The AUD/USD pair is currently trading lower around 0.6640 due to the stronger US Dollar. The US S&P Purchasing Managers Index (PMI) data for June showed an increase in business activity to a 26-month high, along with a rebound in employment. This positive data has lifted the Greenback and created a headwind for the Australian Dollar. The Federal Reserve has also indicated a data-dependent approach regarding rate cuts, with investors now pricing in a 64% chance of a rate cut in September.
On the other hand, the preliminary Australian PMIs from Judo Bank for June were softer than expected, indicating weakness in the Australian economy. This has put some downward pressure on the Aussie. However, the Reserve Bank of Australia (RBA) has maintained a hawkish stance, which is likely to provide support to the Australian Dollar and limit the downside for AUD/USD in the near future. RBA Governor Michele Bullock has mentioned during a press conference that the Board has discussed potential rate hikes, ruling out rate cuts in the short term.

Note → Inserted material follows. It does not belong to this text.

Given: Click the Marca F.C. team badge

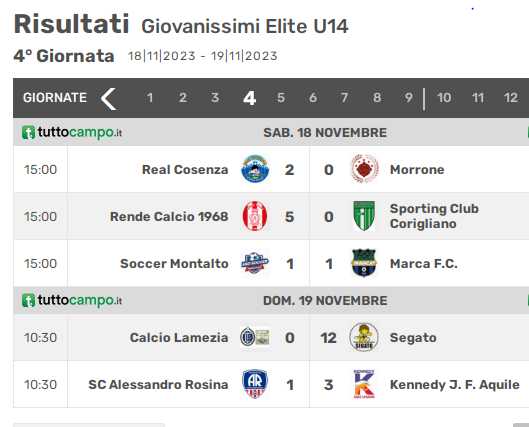Looking at the screenshot, I should (x=364, y=263).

Overall, the AUD/USD pair is currently facing selling pressure due to the stronger US Dollar and weaker than expected Australian PMIs. However, the hawkish stance of the RBA is expected to support the Aussie and limit the downward movement of the pair. Investors will be closely monitoring any further developments in the US Dollar and Australian economy, as well as any indications from the Federal Reserve regarding potential rate cuts. geopolitical events and economic data releases will also play a significant role in determining the future direction of the AUD/USD pair.

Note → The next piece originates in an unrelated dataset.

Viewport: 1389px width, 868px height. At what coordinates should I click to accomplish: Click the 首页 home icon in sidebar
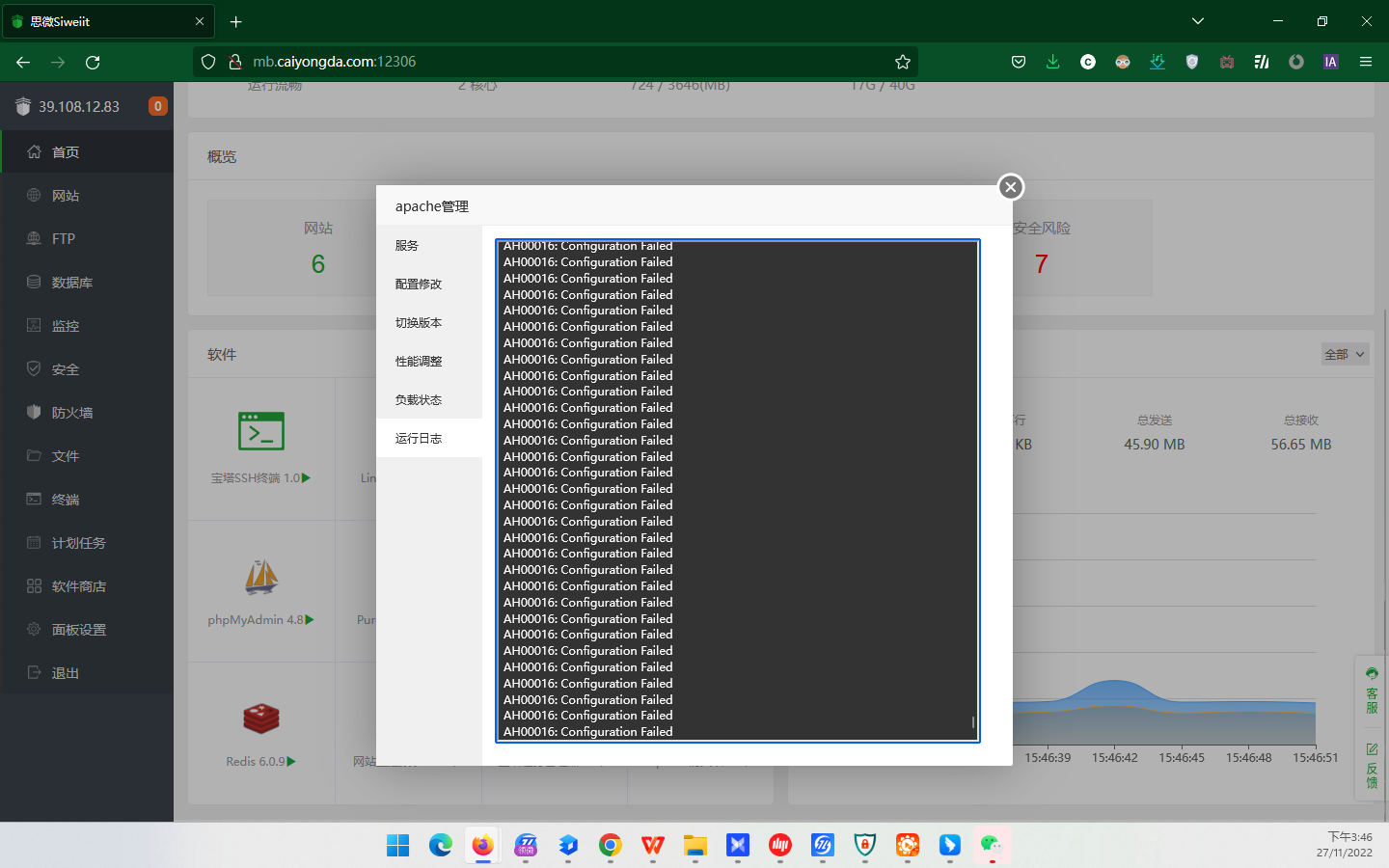click(x=35, y=152)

In conclusion, the AUD/USD pair is trading lower on Monday, driven by the stronger US Dollar and weaker Australian PMIs. The Federal Reserve’s data-dependent approach and the RBA’s hawkish stance will likely influence the movement of the pair in the coming days. Investors will need to keep an eye on key economic indicators and central bank announcements to gauge the future direction of the AUD/USD pair. The pair may remain under pressure in the short term, but the long-term outlook will depend on a variety of factors, including economic data, geopolitical events, and central bank policies.